本发明的发明人经过大量实验和反复摸索，开发出一种基于荧光探针熔解曲线分析技术的核酸分子缺失突变的检测方法，并进一步提供了基于该检测方法的反应体系和试剂盒，由此完成了本发明。

本发明第一方面涉及一种检测核酸分子是否存在缺失突变的方法，其包括以下1)～4)项：

1)根据核酸分子缺失的断裂点位置，设计荧光探针，使荧光探针与野生型核酸分子和与存在缺失突变的核酸分子形成的双链杂交体之间的匹配程度具有差异,从而具有不同的熔点(Tm)值；

2)设计扩增核酸的引物组，该引物组既能扩增野生型核酸分子，又能扩增存在缺失突变的核酸分子，且扩增的产物包括核酸分子与荧光探针的结合区域；

3)以待检核酸样本为模板，利用步骤1)和2)设计的探针和引物组，进行PCR扩增和熔解曲线分析；

4)根据熔解曲线分析中是否有相应的熔解峰和/或熔点(Tm)值的高低来判定是否存在核酸缺失突变，以及任选地判断缺失突变的类型。

在本发明的实施方案中，其中所述核酸为核糖核酸(RNA)或脱氧核糖核酸(DNA)。

在本发明的实施方案中，其中所述缺失突变是指15nt以上的寡核苷酸片段的缺失，例如是指100nt以上的寡核苷酸片段的缺失。

在本发明的实施方案中，其中所述荧光探针选自自淬灭探针、相邻探针、容忍型分子信标、只标记荧光基团的寡核苷酸探针(如HyBeacon探针)、荧光标记探针结合荧光嵌入染料、荧光标记探针结合荧光淬灭染料。

在本发明的实施方案中，其中所述荧光探针与野生型核酸分子和与存在缺失突变的核酸分子形成的双链杂交体之间的熔点(Tm)值相差2℃以上，例如为3℃以上，5℃以上，10℃以上，15℃以上。
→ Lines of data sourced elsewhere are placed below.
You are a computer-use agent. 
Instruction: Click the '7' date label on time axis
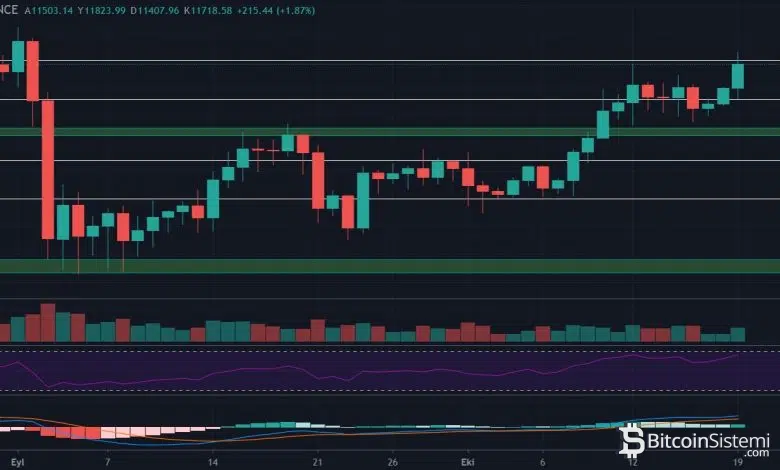point(107,464)
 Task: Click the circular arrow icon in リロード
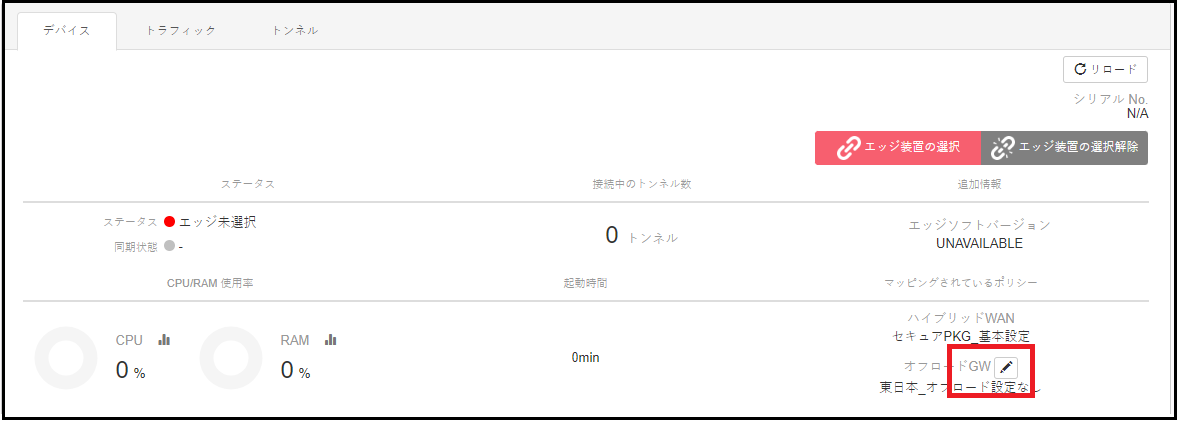1080,69
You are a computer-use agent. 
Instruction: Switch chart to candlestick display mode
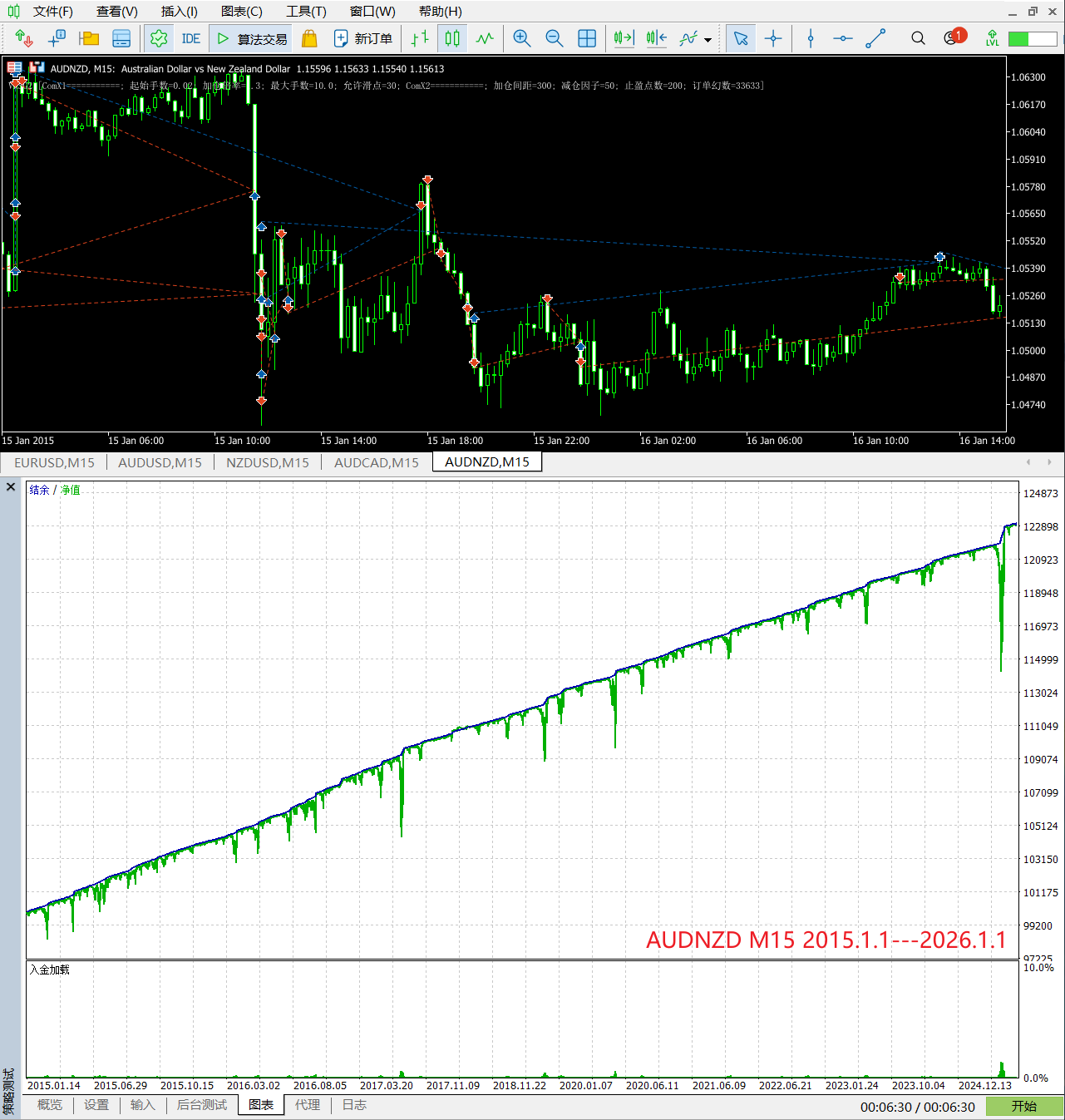coord(452,38)
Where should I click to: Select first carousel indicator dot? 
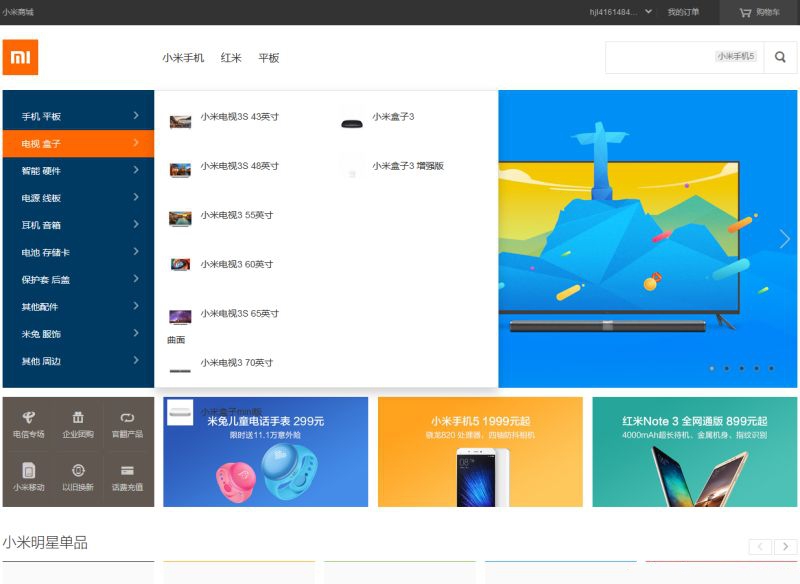(712, 368)
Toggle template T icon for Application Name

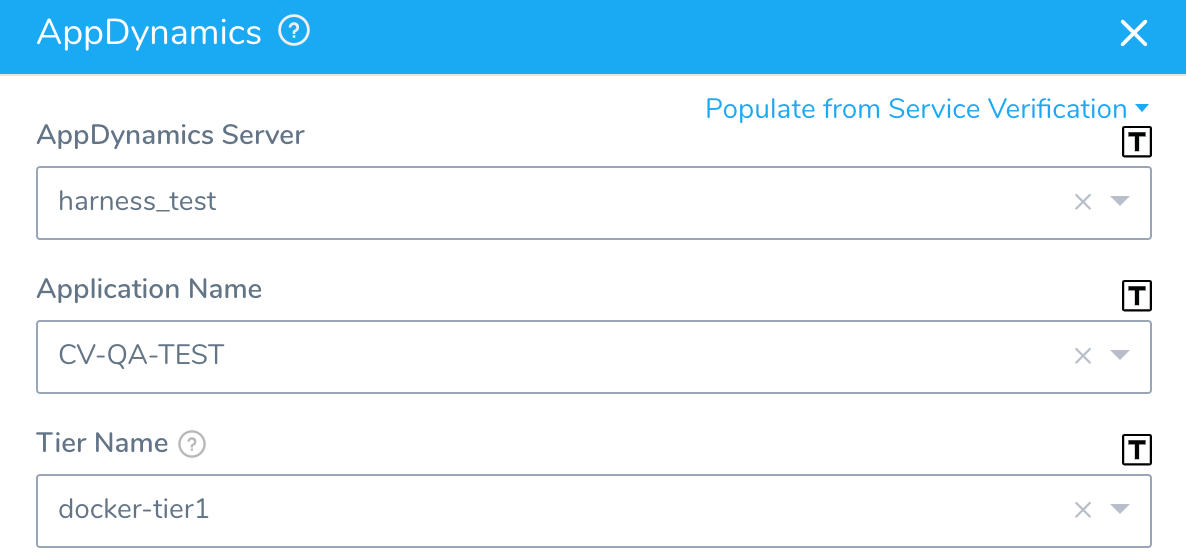pyautogui.click(x=1136, y=295)
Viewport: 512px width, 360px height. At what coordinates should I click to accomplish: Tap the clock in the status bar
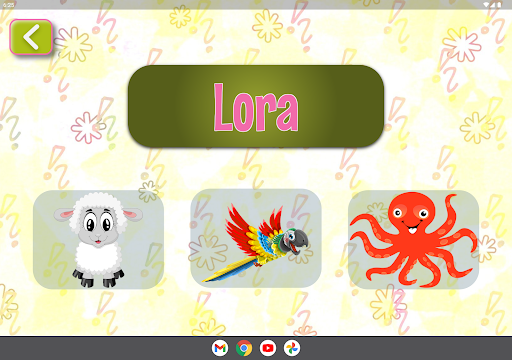tap(8, 5)
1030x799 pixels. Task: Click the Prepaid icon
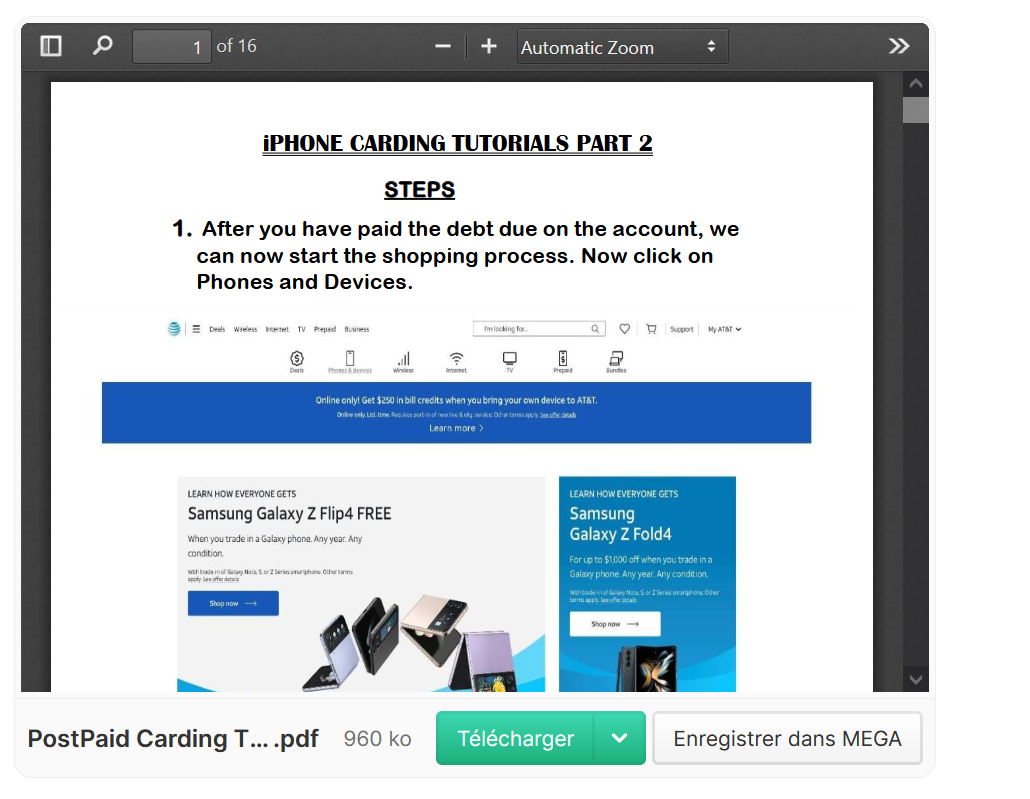coord(562,360)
在本发明的实施方案中，其中所述荧光探针与野生型核酸分子和与存在缺失突变的核酸分子形成的双链杂交体之间匹配程度具有差异,这种差异可以是在荧光探针5′末端与野生型核酸分子和与存在缺失突变的核酸分子形成的双链杂交体之间匹配程度有差异，或荧光探针3′末端与野生型核酸分子和与存在缺失突变的核酸分子形成的双链杂交体之间匹配程度有差异。

在本发明的实施方案中，其中所述荧光探针为一种或多种。

在本发明的实施方案中，其中所述引物组的上、下游引物中有一种引物相对过量(上游引物过量或下游引物过量)。